I have recently started working four days a week to write one day. To make it work I have created a few structural strategies and some mental ones.
“If you do not fill your day with high priority actions that inspire you, your day will fill up with low priority distractions…” Dr. Demartini
My Structural Strategies:
- Wednesday Writing Day — it was not only good for the company I work for, as my busiest days are Monday and Friday; it is to signal my mind that my day off the job is still a Working Day.
- A day for Writing — it is NOT for laundry, for cleaning, buying groceries or lazying on the beach. I can go to the beach, for lunch-and-back, or to write there, or to plot about something I’m writing, but meaningful work has to be achieved.
- Journaling — a list of writing-related tasks completed — that serves as an antidote to poisonous thoughts and create the proof that I have and am doing enough.
- Physical Writing Space — a great writing space with a desk that allows for standing or seating, with a beautiful, large monitor and a super cute typewriter (just in case the world ends and the computers stop working, if that happens I can keep writing!).
- No shoes, no bra — I wake up and make my bed, dress comfortably but in clothes that mean business, make my coffee and setup my computer at my workspace. I do make allowances though, unless I’m going out, no shoes, no bra are allowed.
My Mental Strategies:
- Boundaries, boundaries, boundaries — nothing is permitted to invade my sacred space, not my shit, not anyone else’s.
- No limits — I refrain from any commitments on this day, even lunchtime, early mornings or evenings, I never know when creativity will flow best, so I reserve the full day to allow for it to catch me at any time of the day.
- Clear and achievable goals — keeping them visible and constantly in mind; focusing on them as primary objectives.
- Flexible discipline — with a strong commitment to the process. I work first in my primary objectives, if it that isn’t flowing, I do anything related to the writing process: it might be creating ideas, researching characters, taking notes, writing about the process, keeping the admin tasks of the job in check. All work is valid, even napping while considering a narrative plot.
- Break the resistance — try first, what you most want to achieve, start, put effort, if it flows, you just keep going; if not, do some other useful task; if the flow doesn’t come, it wasn’t resistance, it just wasn’t the best moment to write that part. (Based on Seth Godin’s ideas on “The Icarus Deception: How High Will You Fly?”

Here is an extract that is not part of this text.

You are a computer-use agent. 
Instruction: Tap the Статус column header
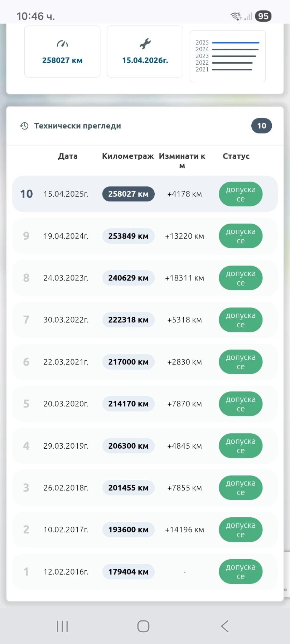tap(236, 156)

- Allow for changes in environment — make writing and researching excursions; change the writing location when the house is not the right mental space.
- What takes me closer to my mission? — is the question that saves my sanity every time, whenever I am indecisive about something. Make choices, any choices are better than none, any word count is better than nothing, any writing related activity is valid.
- Reward good work.
Lastly I keep reminding myself that there are no rights and wrongs in my writing days, there is only what takes me closer to my mission at that moment!